A third character in the story addresses the reader directly, occasionally stealing the spotlight and becoming a secondary MC, yet this character seems remote too for a rather eerie reason: She is dead. In her Notes form the Other Side, Margo’s mother, Louise, becomes alternately relatable and completely puzzling. In the end, her story is one the girls have to piece together, being mindful that, in true postmodern fashion, the narrative changes depending on who controls it. Because she’s not here to tell it, their mother’s story can easily be hijacked, simplified, transformed. The girls equate these incomplete tellings to an imprisonment of sorts, the metaphorical madwoman locked in the attic. Yet in the end, all they themselves have to know their mother by are incomplete narratives filtered through the perspectives of two men who disappointed her.
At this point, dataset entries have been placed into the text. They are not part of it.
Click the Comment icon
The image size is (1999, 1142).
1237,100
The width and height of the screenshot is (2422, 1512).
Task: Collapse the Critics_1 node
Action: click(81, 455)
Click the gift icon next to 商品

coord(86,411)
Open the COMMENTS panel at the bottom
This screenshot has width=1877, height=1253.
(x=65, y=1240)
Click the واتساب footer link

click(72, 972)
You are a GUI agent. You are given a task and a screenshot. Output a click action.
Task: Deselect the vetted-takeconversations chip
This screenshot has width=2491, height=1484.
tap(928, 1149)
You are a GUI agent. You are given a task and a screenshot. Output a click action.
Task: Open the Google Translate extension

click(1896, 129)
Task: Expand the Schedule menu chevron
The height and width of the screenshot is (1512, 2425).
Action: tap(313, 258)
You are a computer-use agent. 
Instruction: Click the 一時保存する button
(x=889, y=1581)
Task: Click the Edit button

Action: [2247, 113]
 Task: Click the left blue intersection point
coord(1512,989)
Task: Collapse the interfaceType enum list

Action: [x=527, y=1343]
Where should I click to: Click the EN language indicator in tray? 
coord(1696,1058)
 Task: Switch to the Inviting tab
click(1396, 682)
You might wonder, which of these characters is me. As usual, none and all. Miss Vulpe is probably the one I relate to the most. But I love Margo, and enjoyed writing from her perspective, seeing her become more herself, more confident, and more empowered. I love Louise too, including the darkness. I can relate very well to some of her experiences and reactions. And I did fully love walking on the dark side with her. She’s one of my favorite characters I’ve ever written.